= Beginning of Section =
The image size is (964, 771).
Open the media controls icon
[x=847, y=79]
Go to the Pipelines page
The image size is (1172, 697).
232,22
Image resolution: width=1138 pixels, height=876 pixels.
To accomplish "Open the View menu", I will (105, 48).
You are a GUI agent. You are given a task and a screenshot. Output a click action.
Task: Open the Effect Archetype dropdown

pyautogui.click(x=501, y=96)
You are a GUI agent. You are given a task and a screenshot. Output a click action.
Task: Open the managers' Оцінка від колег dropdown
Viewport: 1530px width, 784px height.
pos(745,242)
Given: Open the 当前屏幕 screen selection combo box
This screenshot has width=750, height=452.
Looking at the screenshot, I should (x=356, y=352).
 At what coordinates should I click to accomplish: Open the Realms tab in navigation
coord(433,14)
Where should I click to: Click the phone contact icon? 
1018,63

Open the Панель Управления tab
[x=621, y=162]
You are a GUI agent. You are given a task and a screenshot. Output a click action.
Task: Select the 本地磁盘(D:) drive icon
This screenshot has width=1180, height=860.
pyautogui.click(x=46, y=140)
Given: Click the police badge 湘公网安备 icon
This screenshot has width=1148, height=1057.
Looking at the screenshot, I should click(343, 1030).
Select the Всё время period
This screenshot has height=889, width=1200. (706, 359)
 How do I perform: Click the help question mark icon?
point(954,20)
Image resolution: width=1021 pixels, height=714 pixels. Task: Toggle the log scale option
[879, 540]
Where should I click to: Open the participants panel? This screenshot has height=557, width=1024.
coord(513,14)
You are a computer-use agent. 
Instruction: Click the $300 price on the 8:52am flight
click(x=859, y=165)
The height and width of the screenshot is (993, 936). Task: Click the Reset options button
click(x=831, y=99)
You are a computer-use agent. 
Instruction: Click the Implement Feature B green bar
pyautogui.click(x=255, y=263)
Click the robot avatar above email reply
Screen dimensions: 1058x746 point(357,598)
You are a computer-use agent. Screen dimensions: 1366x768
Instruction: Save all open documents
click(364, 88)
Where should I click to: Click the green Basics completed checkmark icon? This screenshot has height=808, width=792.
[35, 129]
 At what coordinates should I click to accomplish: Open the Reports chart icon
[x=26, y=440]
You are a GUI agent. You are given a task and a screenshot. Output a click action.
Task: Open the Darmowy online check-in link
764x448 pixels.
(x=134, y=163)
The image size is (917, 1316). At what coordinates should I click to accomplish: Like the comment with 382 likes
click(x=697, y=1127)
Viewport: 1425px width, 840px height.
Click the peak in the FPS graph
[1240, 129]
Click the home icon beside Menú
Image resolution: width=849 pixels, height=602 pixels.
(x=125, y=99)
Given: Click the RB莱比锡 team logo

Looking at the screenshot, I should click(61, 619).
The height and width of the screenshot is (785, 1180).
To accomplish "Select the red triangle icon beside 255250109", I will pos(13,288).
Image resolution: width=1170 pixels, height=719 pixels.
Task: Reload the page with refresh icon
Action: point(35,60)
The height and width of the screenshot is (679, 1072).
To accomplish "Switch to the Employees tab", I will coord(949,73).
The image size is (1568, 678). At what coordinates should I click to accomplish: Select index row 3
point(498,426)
= End of Section =
**ABOUT THIS EXERCISE**: Repeat the listing above in full, exactly as given.

**EXPECTED ANSWER**:
The image size is (964, 771).
Open the media controls icon
[x=847, y=79]
Go to the Pipelines page
The image size is (1172, 697).
232,22
Image resolution: width=1138 pixels, height=876 pixels.
To accomplish "Open the View menu", I will (105, 48).
You are a GUI agent. You are given a task and a screenshot. Output a click action.
Task: Open the Effect Archetype dropdown

pyautogui.click(x=501, y=96)
You are a GUI agent. You are given a task and a screenshot. Output a click action.
Task: Open the managers' Оцінка від колег dropdown
Viewport: 1530px width, 784px height.
pos(745,242)
Given: Open the 当前屏幕 screen selection combo box
This screenshot has width=750, height=452.
Looking at the screenshot, I should (x=356, y=352).
 At what coordinates should I click to accomplish: Open the Realms tab in navigation
coord(433,14)
Where should I click to: Click the phone contact icon? 
1018,63

Open the Панель Управления tab
[x=621, y=162]
You are a GUI agent. You are given a task and a screenshot. Output a click action.
Task: Select the 本地磁盘(D:) drive icon
This screenshot has width=1180, height=860.
pyautogui.click(x=46, y=140)
Given: Click the police badge 湘公网安备 icon
This screenshot has width=1148, height=1057.
Looking at the screenshot, I should click(343, 1030).
Select the Всё время period
This screenshot has height=889, width=1200. (706, 359)
 How do I perform: Click the help question mark icon?
point(954,20)
Image resolution: width=1021 pixels, height=714 pixels. Task: Toggle the log scale option
[879, 540]
Where should I click to: Open the participants panel? This screenshot has height=557, width=1024.
coord(513,14)
You are a computer-use agent. 
Instruction: Click the $300 price on the 8:52am flight
click(x=859, y=165)
The height and width of the screenshot is (993, 936). Task: Click the Reset options button
click(x=831, y=99)
You are a computer-use agent. 
Instruction: Click the Implement Feature B green bar
pyautogui.click(x=255, y=263)
Click the robot avatar above email reply
Screen dimensions: 1058x746 point(357,598)
You are a computer-use agent. Screen dimensions: 1366x768
Instruction: Save all open documents
click(364, 88)
Where should I click to: Click the green Basics completed checkmark icon? This screenshot has height=808, width=792.
[35, 129]
 At what coordinates should I click to accomplish: Open the Reports chart icon
[x=26, y=440]
You are a GUI agent. You are given a task and a screenshot. Output a click action.
Task: Open the Darmowy online check-in link
764x448 pixels.
(x=134, y=163)
The image size is (917, 1316). At what coordinates should I click to accomplish: Like the comment with 382 likes
click(x=697, y=1127)
Viewport: 1425px width, 840px height.
Click the peak in the FPS graph
[1240, 129]
Click the home icon beside Menú
Image resolution: width=849 pixels, height=602 pixels.
(x=125, y=99)
Given: Click the RB莱比锡 team logo

Looking at the screenshot, I should click(61, 619).
The height and width of the screenshot is (785, 1180).
To accomplish "Select the red triangle icon beside 255250109", I will pos(13,288).
Image resolution: width=1170 pixels, height=719 pixels.
Task: Reload the page with refresh icon
Action: point(35,60)
The height and width of the screenshot is (679, 1072).
To accomplish "Switch to the Employees tab", I will coord(949,73).
The image size is (1568, 678). At what coordinates should I click to accomplish: Select index row 3
point(498,426)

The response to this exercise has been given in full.